Electrochemical water splitting is an efficient and promising technology for the production of high‐purity hydrogen by converting electricity, especially from renewable energy, into chemical energy. However, its practical use for mass hydrogen production is limited by the large overpotential of oxygen evolution reaction (OER) at the anode and hydrogen evolution reaction (HER) at the cathode. Low‐cost and highly active electrocatalysts are needed to decrease the energy barriers, thus enhancing the energy conversion efficiency and lowering the production cost. Anode catalysts such as IrO2 and RuO2, and cathode catalysts such as Pt/C are traditionally used to promote OER and HER, respectively.1 However, these catalysts suffered from low abundance and high cost, limiting the large‐scale commercialization of water electrolysis. In the past few years, the development of efficient and noble‐metal‐free OER and HER catalysts based on the earth‐abundant transition metals has received extensive research interests. For example, transition metal (Ni, Co, Mo, W, etc.) oxides/hydroxides, perovskite oxides for OER,2 and transition metal sulfides, nitrides, selenides, phosphides, carbides, and borides for HER have been reported.3 Among those non‐noble‐metal electrocatalysts for OER, Ni(OH)2 as a typical transition metal hydroxides has received attention because of its high activity and stability. While NiMo alloy4 and NiFe composites5 are known as the highly active electrocatalysts for OER and HER, respectively. The high OER activity of NiFe catalysts originates from a strong synergistic effect from the incorporation of Fe, although the clear structural characterization and catalytic mechanisms are not fully understood yet.6 NiMo alloy is one of the best nonprecious‐metal electrocatalysts for HER in alkaline electrolytes because of its appropriate binding energy to hydrogen.7 Although substantial progress has been achieved, the challenges still remain for the exploration of low‐cost catalysts with superior activity and stability to noble metal counterparts, especially by the facile and scalable methods.
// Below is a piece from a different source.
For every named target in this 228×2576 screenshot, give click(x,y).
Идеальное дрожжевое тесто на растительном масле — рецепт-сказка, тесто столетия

It is known that the rational design of electrode structure is vital for improving its catalytic performance. The fabrication of 3D nanostructured electrode with high active and stability is an effective strategy due to the large exposed surface area and structural merits for efficient mass transfer and gas escaping. Moreover, 3D nanostructure allows the electrode to take the advantage of strong coupling effects between different active components. 3D nanostructured electrodes usually can be fabricated by constructing 1D or 2D building block arrays, such as nanowire arrays, nanosheet or nanoplate arrays. Taking the advantage of 2D building blocks at nanoscale such as the abundant accessible surface sites, short electron transfer pathway, and easy coupling with other active materials for advancing the performance, the fabrication of such 3D nanostructured electrodes composed of 2D nanoblocks would be a possible way to achieve low‐cost and highly active electrocatalysts for electrochemical water splitting.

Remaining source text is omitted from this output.